I can't believe it has taken me so long to put something up this month, time flies! 

I personally have read this book a couple of times, and it has grown on me with each reading, as a good book should. I enjoy the point the author makes in his forward that this image of a 'Hero' may hit too close to home for many in his time to appreciate it, and looking at the history surrounding the author and the time period he produced this to the world, it makes sense they didn't embrace this rash and many times cold-hearted hero. I feel like this relates so well to those people who are supposed 'role models' in today's society, that their reality is not as pure as it seems. 

Bela is where most translations seem to start, not sure what everyone has gotten for a copy, so I will start there. ( http://ebooks.adelaide.edu.au/l/lerm...61h/book1.html <---complete chapter.) This narrator is often times called the Romantic narrator and I have to agree that his section has a more natural tone to it, there are many passages expressing his awe of the landscape and it's debilitating vastness. He gleans over many things about the people, instead referring most of his opinions through Maxim's story, only showing himself through his ability to explain things. 

“What a glorious place that valley is! On every hand are inaccessible mountains, steep, yellow slopes scored by water-channels, and reddish rocks draped with green ivy and crowned with clusters of plane-trees.” Pg.1

“We were now within a verst or so of the Station. Around us all was still, so still, indeed, that it was possible to follow the flight of a gnat by the buzzing of its wings. On our left loomed the gorge, deep and black. Behind it and in front of us rose the dark-blue summits of the mountains, all trenched with furrows…” page 3

You see the romantic qualities that this narrator has when describing what's around him and we are faced with the dilemma of figuring out if he is trustworthy or not. I personally think he is very trustworthy, he is someone who spends his time searching for stories so this is him in his element doing what he does best: recounting the tales of his travels and companions and day to day life. 

"---with a wild and interesting people all around him, danger to be faced every day, and many marvelous incident happening.
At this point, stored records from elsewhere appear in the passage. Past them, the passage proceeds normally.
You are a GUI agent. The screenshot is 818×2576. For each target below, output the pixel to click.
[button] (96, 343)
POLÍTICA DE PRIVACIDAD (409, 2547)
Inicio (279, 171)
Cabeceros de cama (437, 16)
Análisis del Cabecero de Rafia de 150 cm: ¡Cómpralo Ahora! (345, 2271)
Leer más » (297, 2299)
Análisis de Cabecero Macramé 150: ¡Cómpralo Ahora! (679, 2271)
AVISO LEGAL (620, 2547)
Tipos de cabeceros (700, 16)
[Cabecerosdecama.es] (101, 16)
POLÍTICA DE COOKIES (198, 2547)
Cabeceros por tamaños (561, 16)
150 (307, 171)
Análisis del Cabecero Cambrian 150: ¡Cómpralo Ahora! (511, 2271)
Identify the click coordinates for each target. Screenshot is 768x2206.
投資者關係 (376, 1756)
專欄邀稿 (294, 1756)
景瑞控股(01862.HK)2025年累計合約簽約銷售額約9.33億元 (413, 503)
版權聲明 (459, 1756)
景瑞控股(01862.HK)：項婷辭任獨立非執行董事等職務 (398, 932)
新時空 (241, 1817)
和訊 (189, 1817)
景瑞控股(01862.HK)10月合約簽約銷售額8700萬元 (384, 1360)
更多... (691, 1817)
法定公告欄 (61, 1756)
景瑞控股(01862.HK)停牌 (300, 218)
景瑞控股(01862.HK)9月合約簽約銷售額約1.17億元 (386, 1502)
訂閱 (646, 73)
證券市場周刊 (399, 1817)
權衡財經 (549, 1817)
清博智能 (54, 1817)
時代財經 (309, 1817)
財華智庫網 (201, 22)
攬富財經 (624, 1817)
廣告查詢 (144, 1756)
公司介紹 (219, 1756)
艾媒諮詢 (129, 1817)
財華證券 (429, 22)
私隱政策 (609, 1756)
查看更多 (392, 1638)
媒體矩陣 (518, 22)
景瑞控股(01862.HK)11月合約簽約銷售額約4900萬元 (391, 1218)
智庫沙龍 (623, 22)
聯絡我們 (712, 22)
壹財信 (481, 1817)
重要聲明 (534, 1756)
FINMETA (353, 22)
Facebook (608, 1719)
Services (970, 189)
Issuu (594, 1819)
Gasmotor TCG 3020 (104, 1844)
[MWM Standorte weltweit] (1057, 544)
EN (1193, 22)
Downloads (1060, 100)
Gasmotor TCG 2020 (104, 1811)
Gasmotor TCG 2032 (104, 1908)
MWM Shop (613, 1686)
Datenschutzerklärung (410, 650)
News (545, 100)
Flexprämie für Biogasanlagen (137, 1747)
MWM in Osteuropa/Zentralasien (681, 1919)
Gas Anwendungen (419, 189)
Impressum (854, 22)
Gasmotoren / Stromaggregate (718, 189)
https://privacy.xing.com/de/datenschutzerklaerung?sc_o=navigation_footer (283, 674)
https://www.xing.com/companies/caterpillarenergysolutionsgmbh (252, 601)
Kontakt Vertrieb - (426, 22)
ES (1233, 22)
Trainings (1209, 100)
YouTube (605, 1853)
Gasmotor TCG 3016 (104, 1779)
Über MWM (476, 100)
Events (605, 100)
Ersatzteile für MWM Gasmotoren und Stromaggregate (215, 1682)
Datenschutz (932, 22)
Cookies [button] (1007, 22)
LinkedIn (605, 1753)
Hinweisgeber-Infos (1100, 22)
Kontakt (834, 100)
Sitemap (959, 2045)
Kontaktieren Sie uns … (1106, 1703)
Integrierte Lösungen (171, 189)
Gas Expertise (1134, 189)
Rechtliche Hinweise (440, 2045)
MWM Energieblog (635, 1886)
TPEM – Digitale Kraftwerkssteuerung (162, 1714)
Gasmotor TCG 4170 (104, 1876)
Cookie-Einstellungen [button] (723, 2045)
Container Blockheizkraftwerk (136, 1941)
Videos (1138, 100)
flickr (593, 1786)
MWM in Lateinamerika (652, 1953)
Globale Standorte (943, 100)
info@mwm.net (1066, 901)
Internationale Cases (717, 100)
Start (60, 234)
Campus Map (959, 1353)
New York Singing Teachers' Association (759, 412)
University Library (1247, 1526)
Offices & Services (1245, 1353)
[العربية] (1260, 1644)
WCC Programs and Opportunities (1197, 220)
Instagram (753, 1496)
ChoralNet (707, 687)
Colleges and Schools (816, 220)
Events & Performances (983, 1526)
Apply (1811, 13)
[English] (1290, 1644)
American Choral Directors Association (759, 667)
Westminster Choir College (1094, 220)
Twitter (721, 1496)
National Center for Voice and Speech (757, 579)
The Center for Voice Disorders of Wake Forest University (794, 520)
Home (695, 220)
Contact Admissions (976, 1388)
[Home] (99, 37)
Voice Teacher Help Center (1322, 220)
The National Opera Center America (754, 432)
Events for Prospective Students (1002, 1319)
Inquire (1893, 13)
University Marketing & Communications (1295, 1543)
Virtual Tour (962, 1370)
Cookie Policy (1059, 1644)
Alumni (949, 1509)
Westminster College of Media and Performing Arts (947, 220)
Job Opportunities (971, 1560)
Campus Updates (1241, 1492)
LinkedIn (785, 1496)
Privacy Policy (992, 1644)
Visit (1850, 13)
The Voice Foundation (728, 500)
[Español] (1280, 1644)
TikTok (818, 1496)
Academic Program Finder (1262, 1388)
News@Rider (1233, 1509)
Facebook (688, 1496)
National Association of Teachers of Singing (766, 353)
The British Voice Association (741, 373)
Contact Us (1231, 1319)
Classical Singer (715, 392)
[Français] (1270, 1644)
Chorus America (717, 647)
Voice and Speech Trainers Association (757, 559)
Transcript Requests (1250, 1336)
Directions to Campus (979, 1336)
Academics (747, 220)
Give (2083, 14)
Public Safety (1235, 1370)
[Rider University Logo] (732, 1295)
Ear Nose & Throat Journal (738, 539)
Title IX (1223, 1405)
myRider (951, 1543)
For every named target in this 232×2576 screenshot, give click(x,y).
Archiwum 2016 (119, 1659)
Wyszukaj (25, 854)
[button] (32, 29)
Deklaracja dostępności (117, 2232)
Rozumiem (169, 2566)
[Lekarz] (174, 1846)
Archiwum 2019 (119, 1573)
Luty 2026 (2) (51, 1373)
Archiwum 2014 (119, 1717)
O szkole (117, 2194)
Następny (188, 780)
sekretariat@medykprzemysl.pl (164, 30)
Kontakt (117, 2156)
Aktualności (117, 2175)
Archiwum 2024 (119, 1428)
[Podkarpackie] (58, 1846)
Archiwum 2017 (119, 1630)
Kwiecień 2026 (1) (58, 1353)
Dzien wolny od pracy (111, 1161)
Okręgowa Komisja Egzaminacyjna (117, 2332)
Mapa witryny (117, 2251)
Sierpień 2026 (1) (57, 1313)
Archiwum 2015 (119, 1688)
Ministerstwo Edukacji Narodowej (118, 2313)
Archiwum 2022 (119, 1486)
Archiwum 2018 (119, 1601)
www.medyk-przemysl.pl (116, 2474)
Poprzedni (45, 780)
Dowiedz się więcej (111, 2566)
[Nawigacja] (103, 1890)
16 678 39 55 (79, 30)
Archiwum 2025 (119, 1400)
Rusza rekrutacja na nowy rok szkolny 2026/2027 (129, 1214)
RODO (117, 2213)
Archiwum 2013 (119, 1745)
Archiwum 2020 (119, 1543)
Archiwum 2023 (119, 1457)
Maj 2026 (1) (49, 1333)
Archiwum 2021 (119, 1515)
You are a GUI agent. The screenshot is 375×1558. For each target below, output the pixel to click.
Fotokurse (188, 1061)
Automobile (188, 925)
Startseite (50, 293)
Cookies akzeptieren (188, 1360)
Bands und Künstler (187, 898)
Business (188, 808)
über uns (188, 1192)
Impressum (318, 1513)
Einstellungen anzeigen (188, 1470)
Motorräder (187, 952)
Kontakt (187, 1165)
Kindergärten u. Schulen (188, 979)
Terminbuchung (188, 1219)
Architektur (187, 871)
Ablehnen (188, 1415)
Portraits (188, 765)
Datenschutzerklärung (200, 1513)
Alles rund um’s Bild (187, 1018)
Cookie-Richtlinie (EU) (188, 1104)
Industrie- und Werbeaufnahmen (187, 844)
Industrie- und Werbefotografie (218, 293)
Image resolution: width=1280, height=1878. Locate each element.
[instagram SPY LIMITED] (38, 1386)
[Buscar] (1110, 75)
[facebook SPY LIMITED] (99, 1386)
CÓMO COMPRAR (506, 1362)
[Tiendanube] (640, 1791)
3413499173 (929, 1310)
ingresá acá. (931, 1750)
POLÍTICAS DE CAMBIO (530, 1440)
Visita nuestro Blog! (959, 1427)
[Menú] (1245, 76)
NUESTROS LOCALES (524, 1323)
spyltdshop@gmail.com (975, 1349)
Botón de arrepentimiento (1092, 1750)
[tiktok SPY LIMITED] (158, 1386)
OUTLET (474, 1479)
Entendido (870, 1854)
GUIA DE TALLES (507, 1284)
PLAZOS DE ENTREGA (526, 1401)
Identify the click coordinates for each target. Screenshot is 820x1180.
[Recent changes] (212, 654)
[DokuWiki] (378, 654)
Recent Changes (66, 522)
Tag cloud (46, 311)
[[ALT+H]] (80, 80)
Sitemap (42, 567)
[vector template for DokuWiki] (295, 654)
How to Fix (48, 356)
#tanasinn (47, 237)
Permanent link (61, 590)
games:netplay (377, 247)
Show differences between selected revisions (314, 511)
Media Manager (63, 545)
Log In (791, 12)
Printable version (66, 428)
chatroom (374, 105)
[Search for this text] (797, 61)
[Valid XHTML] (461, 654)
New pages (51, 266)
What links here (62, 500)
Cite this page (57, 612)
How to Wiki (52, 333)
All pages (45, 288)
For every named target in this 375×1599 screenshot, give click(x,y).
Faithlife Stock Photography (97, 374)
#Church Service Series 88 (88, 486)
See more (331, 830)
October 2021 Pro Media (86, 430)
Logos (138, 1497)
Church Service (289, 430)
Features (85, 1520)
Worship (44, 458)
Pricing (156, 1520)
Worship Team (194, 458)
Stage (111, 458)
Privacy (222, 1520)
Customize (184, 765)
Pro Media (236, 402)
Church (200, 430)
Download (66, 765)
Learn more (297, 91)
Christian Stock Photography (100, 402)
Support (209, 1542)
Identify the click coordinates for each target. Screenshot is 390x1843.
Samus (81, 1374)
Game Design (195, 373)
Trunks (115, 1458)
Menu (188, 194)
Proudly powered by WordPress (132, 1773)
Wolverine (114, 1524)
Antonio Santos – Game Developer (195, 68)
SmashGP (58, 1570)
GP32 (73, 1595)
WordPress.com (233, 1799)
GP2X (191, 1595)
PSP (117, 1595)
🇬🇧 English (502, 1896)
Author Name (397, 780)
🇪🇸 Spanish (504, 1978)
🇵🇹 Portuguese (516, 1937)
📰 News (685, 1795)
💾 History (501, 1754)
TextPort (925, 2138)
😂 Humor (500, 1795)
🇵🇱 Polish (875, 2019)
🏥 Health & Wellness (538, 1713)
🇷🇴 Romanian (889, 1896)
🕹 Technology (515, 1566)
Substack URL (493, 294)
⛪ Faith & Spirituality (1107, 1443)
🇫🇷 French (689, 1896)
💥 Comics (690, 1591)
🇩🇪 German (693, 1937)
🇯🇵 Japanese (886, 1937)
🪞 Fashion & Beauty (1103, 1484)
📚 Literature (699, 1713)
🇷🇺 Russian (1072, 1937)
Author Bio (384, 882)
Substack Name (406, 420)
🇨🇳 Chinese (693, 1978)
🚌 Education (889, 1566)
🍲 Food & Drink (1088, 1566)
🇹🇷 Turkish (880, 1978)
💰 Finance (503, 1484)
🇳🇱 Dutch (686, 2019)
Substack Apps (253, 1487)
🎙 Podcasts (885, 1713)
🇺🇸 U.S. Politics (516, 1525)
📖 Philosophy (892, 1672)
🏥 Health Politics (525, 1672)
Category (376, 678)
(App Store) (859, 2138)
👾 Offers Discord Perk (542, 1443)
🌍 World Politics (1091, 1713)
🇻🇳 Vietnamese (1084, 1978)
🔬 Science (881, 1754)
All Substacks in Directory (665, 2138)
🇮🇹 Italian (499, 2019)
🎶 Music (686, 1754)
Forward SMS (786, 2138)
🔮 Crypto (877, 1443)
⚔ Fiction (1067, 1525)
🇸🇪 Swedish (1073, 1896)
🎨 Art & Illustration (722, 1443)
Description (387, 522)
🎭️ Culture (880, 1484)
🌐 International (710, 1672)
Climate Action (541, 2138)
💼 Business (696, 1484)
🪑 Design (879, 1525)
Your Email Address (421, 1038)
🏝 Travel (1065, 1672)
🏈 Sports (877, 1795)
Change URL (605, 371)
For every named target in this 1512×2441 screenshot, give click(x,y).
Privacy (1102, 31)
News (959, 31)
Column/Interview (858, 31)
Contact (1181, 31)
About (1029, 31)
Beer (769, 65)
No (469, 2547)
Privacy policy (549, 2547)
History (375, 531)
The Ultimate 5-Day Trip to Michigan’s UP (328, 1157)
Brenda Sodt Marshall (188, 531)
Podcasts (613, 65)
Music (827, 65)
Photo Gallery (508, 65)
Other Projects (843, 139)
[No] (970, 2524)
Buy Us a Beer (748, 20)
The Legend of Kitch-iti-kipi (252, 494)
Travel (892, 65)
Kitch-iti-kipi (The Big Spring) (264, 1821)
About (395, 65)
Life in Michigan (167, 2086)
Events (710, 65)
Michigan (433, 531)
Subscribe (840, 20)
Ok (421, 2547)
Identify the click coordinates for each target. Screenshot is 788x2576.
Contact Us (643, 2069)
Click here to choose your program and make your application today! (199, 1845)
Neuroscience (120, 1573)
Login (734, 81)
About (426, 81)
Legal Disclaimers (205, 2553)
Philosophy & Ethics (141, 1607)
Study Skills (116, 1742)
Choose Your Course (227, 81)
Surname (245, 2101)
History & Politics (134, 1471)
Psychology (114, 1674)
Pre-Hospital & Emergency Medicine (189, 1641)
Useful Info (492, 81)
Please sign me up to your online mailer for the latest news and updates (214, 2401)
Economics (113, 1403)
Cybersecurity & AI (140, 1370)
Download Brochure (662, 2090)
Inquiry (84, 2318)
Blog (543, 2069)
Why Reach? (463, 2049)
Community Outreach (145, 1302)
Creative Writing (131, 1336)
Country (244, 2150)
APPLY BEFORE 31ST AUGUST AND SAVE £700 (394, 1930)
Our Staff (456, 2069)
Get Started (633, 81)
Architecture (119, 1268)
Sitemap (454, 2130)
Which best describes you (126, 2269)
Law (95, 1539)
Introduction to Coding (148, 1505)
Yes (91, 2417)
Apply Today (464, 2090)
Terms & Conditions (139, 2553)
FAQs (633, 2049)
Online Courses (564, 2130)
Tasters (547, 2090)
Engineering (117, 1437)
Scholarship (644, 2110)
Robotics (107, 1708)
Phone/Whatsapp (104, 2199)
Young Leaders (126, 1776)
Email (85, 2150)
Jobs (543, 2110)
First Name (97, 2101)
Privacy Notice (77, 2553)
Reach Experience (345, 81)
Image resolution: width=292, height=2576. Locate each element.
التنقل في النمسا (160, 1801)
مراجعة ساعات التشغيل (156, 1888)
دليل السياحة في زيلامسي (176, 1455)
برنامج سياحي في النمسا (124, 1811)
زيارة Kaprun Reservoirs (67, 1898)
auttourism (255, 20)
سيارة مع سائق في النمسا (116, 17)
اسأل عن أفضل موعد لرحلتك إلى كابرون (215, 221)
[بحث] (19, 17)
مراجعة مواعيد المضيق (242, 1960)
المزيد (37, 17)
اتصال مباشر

It is in circumstances like this that we involuntarily complain that so few of our country men take notes." page 5


We meet Maxim Maximich (various spellings in different translations, I like to just call him Max) and I think this initial meeting and his progression through the book makes him one of the most interesting characters (and that's saying a lot with a character like Pechorin). 

"Behind it walked the owner, smoking a little, silver-mounted Kabardian pipe. He was wearing a shaggy Circassian cap and an officer's overcoat without epaulettes, and he seemed to be about fifty years of age." page 1

This quote is followed by his dislike of the Ossetes. He equates much of this dislike to the amount of liquor they drink, he himself only having had one experience with alcohol in which he was reprimanded. This 'swarthiness' is projected strongly showing that this is a man who's morals and principles are not to be handled lightly. He also does not adorn himself with epaulettes when he travels which means he is very secure in his post and does not desire attention of others. 

This really sets up you up with two extremely reliable people (in my opinion) to tell you about this man, Grigori Aleksandrovich Pechorin, through mere glimpses of his life from old memories and notes. 

More later! happy reading!

----------


## Buh4Bee

Book Club- This one is on my list of top 5 favorite books. The visual striking descriptions of the landscape impressed me beyond what one would ever hope to read. The development of the main character is what drove the book home for me. Pechorin truly is a hero, and despite all his flaws he is a lovable character. It is quite an adventure that never leaves one disappointed when turning the page, since the story only grows richer. I have only read it once, but it definitely deserves a reread. In some ways it's a perfect book, because it offers the reader a bit of everything, except the happy ending. Great recommendation and I am sure others have much to say about it in deeper literary terms than I can offer here. Cheers!!

----------